**** Kaynak metin ****

Garip ve duygusal bir milletiz vesselam. Gerçeği biliriz ama söylemekten de imtina ederiz.
NATO Zirvesi ve Avrupa Futbol Şampiyonası-2021 öncesinde siyaset ve spor dünyasında öyle dillendirmeler yapıldı ki; kamuoyunda “kazanan ve şampiyon Türkiye” algısı yaratıldı.
Zirvenin ana konusu “NATO 2030 strateji konsepti” olmasına rağmen S-400’ler halledilecek, F-35 programına ülkemiz tekrar davet edilecek, soykırım yalanına alet olan ABD ben ettim siz etmeyin diyecek ve daha nice hamaset içeren söylemler…
Şampiyonada, umduğumuz golleri atamadığımız gibi favorilerden biri olarak gösterildiğimiz turnuvayı hüsranla kapattık.
Aslolan ay yıldızlı milli forma olunca; Türk Futbolunu yönetenler, teknik kadro ve futbolcular lafla peynir gemisinin yürümediğini ve rakibe saygı duymayı da artık öğrenmelidirler. Yani mealen had bilmeliyiz.
NATO zirvesinin sonunda da, ülkemizin payına düşen Afganistan Kabil Hamid Karzai Havaalanı’nı koruma olasılığı oldu.
Görünen o dur ki; bizim de pek hevesli olduğumuz bu görevin amacı; “NATO ittifakı ve ABD ile yeniden stratejik işbirliği kurmak ve ittifak içersinde dayanışma rolümüzü ön plana çıkarmak” içinmiş!.. Zaten öyle değil mi?
Pekii, Birleşik Krallık ile Rus İmparatorluğu arasındaki “Büyük Oyun”un ilk çekişmesi olan Afganistan’ın bugünlere gelmesinin ana sorumluları kimler?
İdeolojik nedenlerle girmiş olduğu Afganistan’da tası tarağı toplayan Sovyetler Birliği.

****

Alıştırma. Kaynak metne göre NATO Zirvesi'nin ana konusu neydi? Aşağıdaki kayıtlar başka bir kaynaktan alınmıştır.

**** Veriler ****

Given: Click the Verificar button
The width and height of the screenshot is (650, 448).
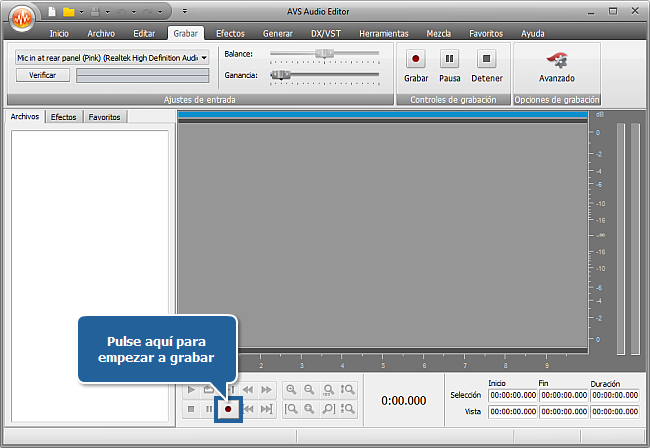Looking at the screenshot, I should click(x=42, y=75).
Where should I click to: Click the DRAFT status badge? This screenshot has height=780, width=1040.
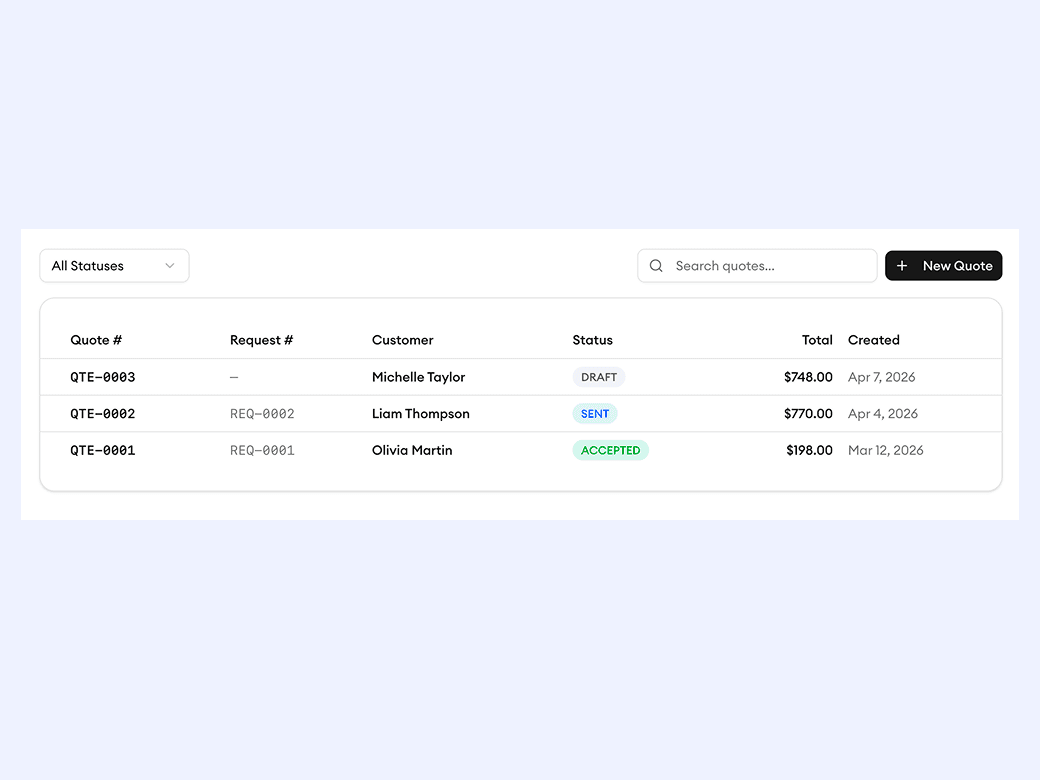pos(599,377)
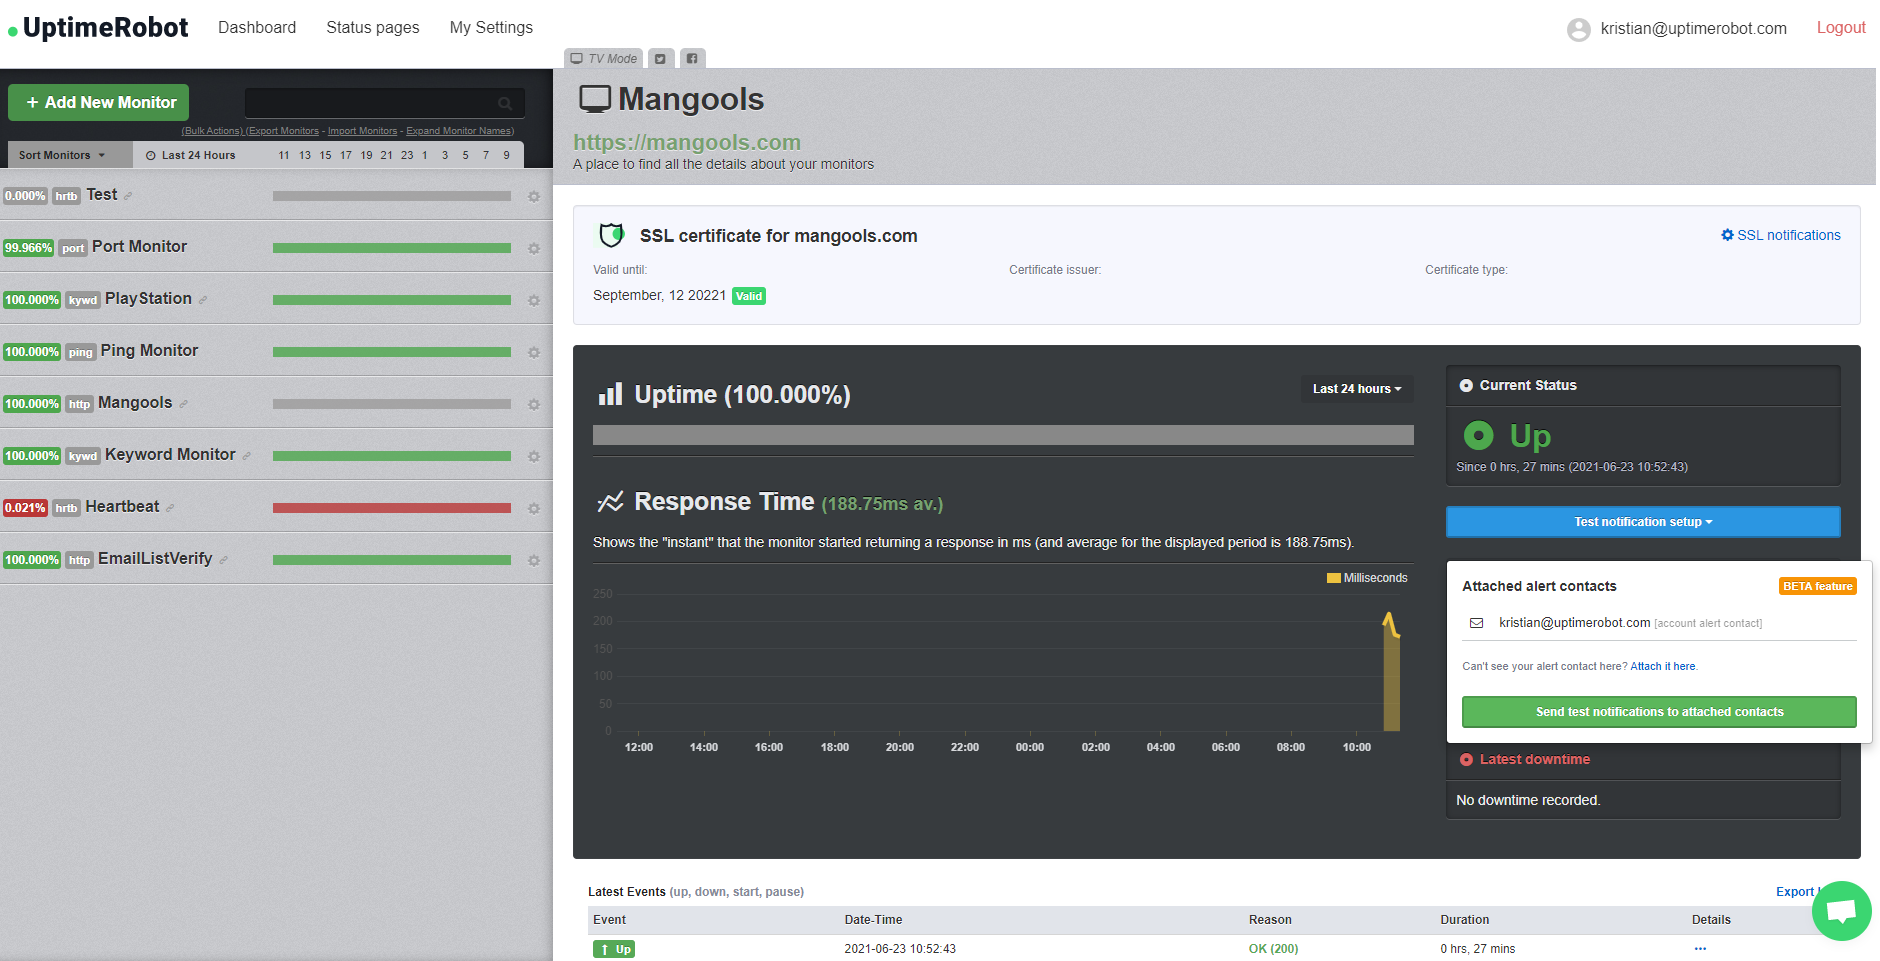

****

Çözümlü alıştırma. Zirvenin ana konusu "NATO 2030 strateji konsepti" idi.